Burns require quick treatment by stopping the burning process. This can happen by cooling down the heat by running the affected area under cold water. But remember that ice is not supposed to be applied on burns. The most important step is to stop and remove the cause of the burn.
First aid steps for burns:
- Flush and run the burned area under cool water for several minutes, without ice.
- Apply a light gauze or bandageto prevent further evaporation of the burn wound.
- Refrain from applying ointments, remedies that are oily in nature, or items like butter.
- Give medicines for pain relief like ibuprofen and acetaminophen if required.
- If blisters have formed, refrain from touching or breaking them.
All injuries that involve the extremities should be treated as fractures, while professional medical assessment and care are pending.
First aid steps for fractures:
- Do not attempt to straighten or move the fracture in such a manner.

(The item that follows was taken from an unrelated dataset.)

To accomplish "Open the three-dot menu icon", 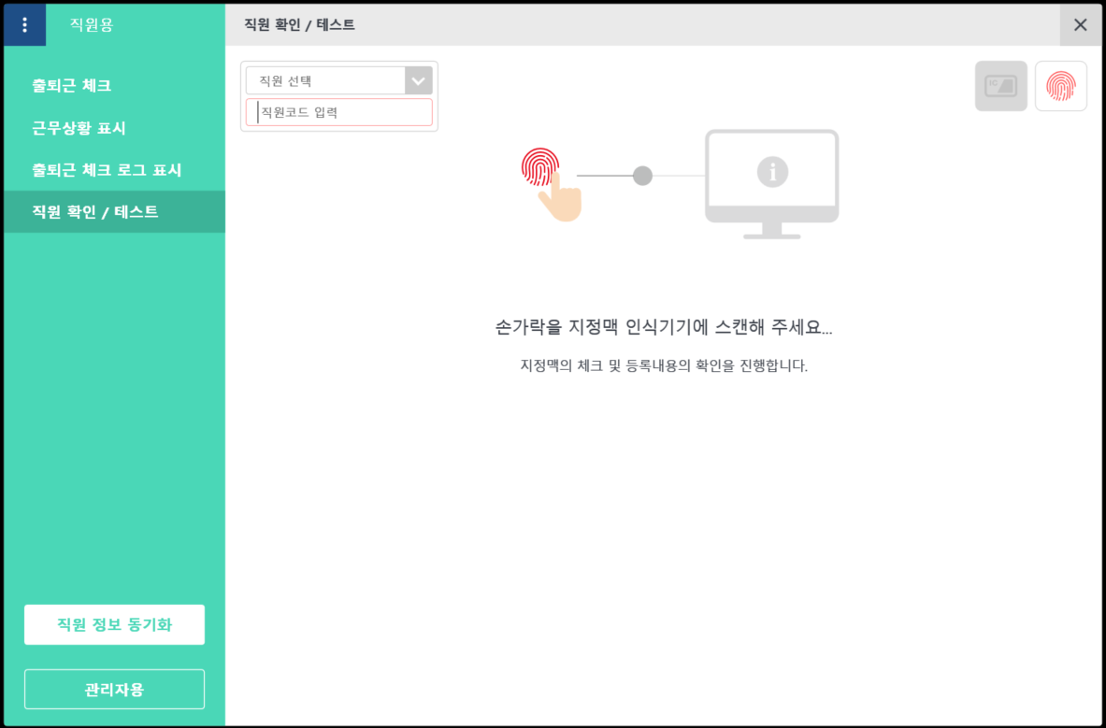I will click(24, 25).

- Stabilize the limb using padding or a splint (if available) to keep the fractured area immobile. It is best to apply the splint so that it covers the affected limb as well as the joints immediately surrounding it.
- Apply a cold pack on the injured area indirectly. Avoid placing ice directly on the injury.
- Elevate the suspected fracture.
- Provide anti-inflammatory medicine if necessary, examples include naproxen and ibuprofen.
Sprains, sometimes confused with bone injuries, refers to the stretching or tearing of ligaments that connect bones together in the joints. Treatment for a suspected sprain is identical to the treatment of a suspected fracture, given that the symptoms are almost identical.
Choking occurs when an object becomes lodged in a person’s throat or windpipe. This is a serious condition because choking can cut off the air supply to the brain. Most often, when adults choke, it is because of a piece of food.
First aid steps for choking:
- Stand behind the person and wrap your arms around their waist.
- Make a fist with one hand, thumb side pointed back toward yourself.
- Place your fist below the chest but above the navel and grab your fist with the other hand.
- Press up on the abdomen in a sharp motion.
- Repeat the move until the foreign object is ejected.
- Take the patient to the doctor once the blockage is removed, as there may be a possibility that part of the object is still in the lung.
- If the patient is a child, make sure to inform emergency personnel if the child had lost consciousness.
It’s beneficial to learn basic first aid intervention as circumstances may arise in which you may be needed to alleviate pain and prevent further injury. Check out available materials online, but it is highly recommended to get proper training and certification from reputable institutions.